▸ **Kutipan teks**:

<<<<

Ekonomi Amerika Serikat (AS) terkontraksi atau minus 32,9 persen pada kuartal II 2020 akibat tertekan virus corona.
Dengan kondisi itu Negeri Paman Sam resmi masuk ke jurang resesi setelah tumbuh minus 5 persen pada kuartal I 2020.
Dilansir dari AFP, Kamis 30 Juli 2020, kondisi ini menempatkan AS ke ekonomi terburuk sejak 1947. Penurunan ekonomi disumbang oleh konsumsi rumah tangga yang turun 34,6 persen secara tahunan.
Padahal, indikator ini merupakan penyumbang utama ekonomi AS selama ini.
Sebelumnya, resesi ekonomi juga sudah dialami oleh beberapa negara di dunia. Salah satunya, Jerman.
Pemerintah Jerman mengumumkan pertumbuhan ekonomi minus 10,1 persen. Jerman resmi mengalami resesi ekonomi setelah tumbuh minus 2,2 persen pada kuartal I 2020.
Kontraksi ekonomi Jerman juga menjadi terbesar dan lebih parah dari krisis keuangan 2008-2009.
Tak hanya Jerman, Korea Selatan juga mengalami pertumbuhan ekonomi negatif dua kuartal berturut-turut pada tahun ini. Negeri K-Pop tumbuh minus 1,3 persen pada kuartal I 2020 dan minus 3,3 persen pada kuartal II 2020.

>>>>

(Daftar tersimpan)
<<<<

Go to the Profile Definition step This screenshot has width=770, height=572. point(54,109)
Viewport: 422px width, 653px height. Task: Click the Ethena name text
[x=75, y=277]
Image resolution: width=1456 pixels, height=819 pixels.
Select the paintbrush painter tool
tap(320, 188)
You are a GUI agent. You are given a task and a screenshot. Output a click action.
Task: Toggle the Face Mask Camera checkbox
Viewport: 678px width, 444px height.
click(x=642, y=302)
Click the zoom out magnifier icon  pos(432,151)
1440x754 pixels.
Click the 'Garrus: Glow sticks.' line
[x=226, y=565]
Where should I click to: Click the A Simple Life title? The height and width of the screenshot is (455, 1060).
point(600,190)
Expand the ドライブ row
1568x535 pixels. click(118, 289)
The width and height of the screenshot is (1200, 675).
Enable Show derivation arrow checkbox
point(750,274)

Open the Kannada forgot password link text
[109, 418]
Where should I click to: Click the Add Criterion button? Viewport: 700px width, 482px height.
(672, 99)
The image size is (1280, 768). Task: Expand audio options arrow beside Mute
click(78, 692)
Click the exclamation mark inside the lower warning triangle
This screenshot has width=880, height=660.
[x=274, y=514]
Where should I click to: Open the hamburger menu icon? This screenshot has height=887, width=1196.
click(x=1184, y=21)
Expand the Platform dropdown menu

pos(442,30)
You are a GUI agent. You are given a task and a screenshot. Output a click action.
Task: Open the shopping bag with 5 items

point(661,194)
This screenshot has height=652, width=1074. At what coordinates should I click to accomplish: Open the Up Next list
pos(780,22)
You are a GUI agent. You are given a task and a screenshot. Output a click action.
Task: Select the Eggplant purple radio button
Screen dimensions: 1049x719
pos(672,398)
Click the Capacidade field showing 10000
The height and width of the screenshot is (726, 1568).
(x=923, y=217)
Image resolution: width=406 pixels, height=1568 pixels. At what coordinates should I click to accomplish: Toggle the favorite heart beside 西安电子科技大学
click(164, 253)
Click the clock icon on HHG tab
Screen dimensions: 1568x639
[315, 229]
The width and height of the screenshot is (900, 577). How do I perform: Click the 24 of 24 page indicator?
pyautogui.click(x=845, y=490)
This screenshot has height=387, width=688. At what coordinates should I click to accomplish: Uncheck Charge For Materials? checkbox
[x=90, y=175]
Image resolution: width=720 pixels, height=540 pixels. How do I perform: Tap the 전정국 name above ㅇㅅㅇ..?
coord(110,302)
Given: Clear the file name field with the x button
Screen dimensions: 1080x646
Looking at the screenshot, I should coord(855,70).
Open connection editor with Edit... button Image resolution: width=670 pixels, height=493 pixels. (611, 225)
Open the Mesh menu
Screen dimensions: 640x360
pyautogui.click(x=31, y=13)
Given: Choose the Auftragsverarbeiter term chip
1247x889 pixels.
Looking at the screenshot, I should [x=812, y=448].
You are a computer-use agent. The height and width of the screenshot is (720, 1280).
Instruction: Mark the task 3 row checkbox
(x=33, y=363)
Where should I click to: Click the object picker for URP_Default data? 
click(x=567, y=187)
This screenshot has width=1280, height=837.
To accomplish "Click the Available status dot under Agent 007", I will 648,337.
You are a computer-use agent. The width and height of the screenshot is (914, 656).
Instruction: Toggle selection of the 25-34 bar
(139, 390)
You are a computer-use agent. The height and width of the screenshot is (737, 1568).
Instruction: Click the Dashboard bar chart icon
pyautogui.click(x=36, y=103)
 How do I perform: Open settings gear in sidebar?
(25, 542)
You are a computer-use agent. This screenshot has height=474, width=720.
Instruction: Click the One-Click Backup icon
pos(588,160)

>>>>

▸ **Tugas 1**: Sesuai atau tidak dengan kutipan teks? Jawab ya atau tidak untuk tiap pernyataan dan kutip kata-kata penentunya. (a) Ekonomi AS tumbuh minus 5 persen pada kuartal I 2020. (b) Konsumsi rumah tangga AS turun 32,9 persen secara tahunan. (c) Kontraksi ekonomi Jerman lebih parah dari krisis keuangan 2008-2009.
▸ **Tugas 2**: Tuliskan semua angka persen dalam kutipan teks sesuai urutan kemunculannya.

▸ **Jawaban 1**:
(a) Ya: "setelah tumbuh minus 5 persen pada kuartal I 2020"
(b) Tidak: "konsumsi rumah tangga yang turun 34,6 persen secara tahunan"
(c) Ya: "lebih parah dari krisis keuangan 2008-2009"

▸ **Jawaban 2**: minus 32,9 persen; minus 5 persen; 34,6 persen; minus 10,1 persen; minus 2,2 persen; minus 1,3 persen; minus 3,3 persen